We read in the data and extract the variables used for clustering in y as well as the group memberships in variable z.

data("SimData", package = "telescope")
y <- as.matrix(SimData[, 1:30])
z <- SimData[, 31]

There are 30 clustering variables for 500 observations.

dim(y)
## [1] 500  30

The frequency table of the group membership variable indicates that the three groups are similar in size.

table(z)
## z
##   1   2   3 
## 173 170 157

We store the dimension of the data set and determine the number of categories of each variable.

N <- nrow(y)
r <- ncol(y)
cat <- apply(y, 2, max)

Model specification

The following data model and hierarchical prior structure are specified for modeling the multivariate categorical observations \(\mathbf{y}_1,\ldots,\mathbf{y}_N\):

\[\begin{aligned} p(\mathbf{y}_i | K, \boldsymbol{\Theta}_K, \boldsymbol{\eta}_K) &= \sum_{k=1}^{K} \eta_k p_k(\mathbf{y}_i | \boldsymbol{\theta}_k)\qquad i=1,\ldots,N\\ % p_k(\mathbf{y}_i | \boldsymbol{\theta}_k) &= \sum_{l=1}^{L} w_{kl} \prod_{j=1}^r\prod_{d=1}^{D_j} \pi_{kl,jd}^{I\{y_{ij} = d\}}\qquad i=1,\ldots,N\\ % K \sim p(K)&\\ % \boldsymbol{\eta} \sim \mathcal{D}(e_0)& \qquad \text{with either } e_0 \text{ fixed, or } e_0\sim p(e_0) \text {, or } e_0=\frac{\alpha}{K}, \text{ with } \alpha \text{ fixed or } \alpha \sim p(\alpha),\\ % \mathbf{w} \sim \mathcal{D}(d_0)&\qquad \text{with } d_0 \text{ fixed}\\ % \boldsymbol{\pi}_{kl,j} \sim \mathcal{D}(\boldsymbol{\alpha}_{k,j})& \qquad \text{where }\boldsymbol{\alpha}_{k,j} = \boldsymbol{\mu}_{k,j} \phi_{k,j} + \alpha_{00}\mathbf{1}, \quad l=1,\ldots,L, \quad k=1,\ldots,K, \quad j=1,\ldots,r\\ % \boldsymbol{\mu}_{k,j} \sim \mathcal{D}(a_\mu)& \qquad k=1,\ldots,K, \quad j=1,\ldots,r\\ % \phi_{k,j} | b_{\phi_j} \sim \mathcal{G}^{-1}(a_\phi, b_{\phi_j})& \qquad k=1,\ldots,K, \quad j=1,\ldots,r\\ b_{\phi_j} \sim \mathcal{G}(c_\phi, d_\phi)& \qquad j =1,\ldots,r. \end{aligned}\]

Note that the parameters of the Dirichlet prior on the component and class weights are called \(e_0\) and \(d_0\) respectively.
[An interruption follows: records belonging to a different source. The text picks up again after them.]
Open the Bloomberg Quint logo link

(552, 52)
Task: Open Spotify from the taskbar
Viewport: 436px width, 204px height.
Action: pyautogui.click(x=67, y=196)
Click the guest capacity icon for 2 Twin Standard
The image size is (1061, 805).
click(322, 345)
For more details see also Malsiner-Walli, Grün, and Frühwirth-Schnatter (2024).

Specification of the MCMC simulation and prior parameters

For MCMC sampling we need to specify Mmax, the maximum number of iterations, thin, the thinning imposed to reduce auto-correlation in the chain by only recording every thined observation, and burnin, the number of burn-in iterations not recorded.

Mmax <- 300
thin <- 1
burnin <- 100

The specifications of Mmax and thin imply M, the number of recorded observations.

M <- Mmax/thin

We specify with Kmax the maximum number of components possible during sampling. Kinit denotes the initial number of filled components.

Kmax <- 50  
Kinit <- 10

We specify L the number of subcomponents (classes) forming each component, i.e., the number of components in the LCA model.

L <- 2

This number is assumed to be fixed and the same across all components.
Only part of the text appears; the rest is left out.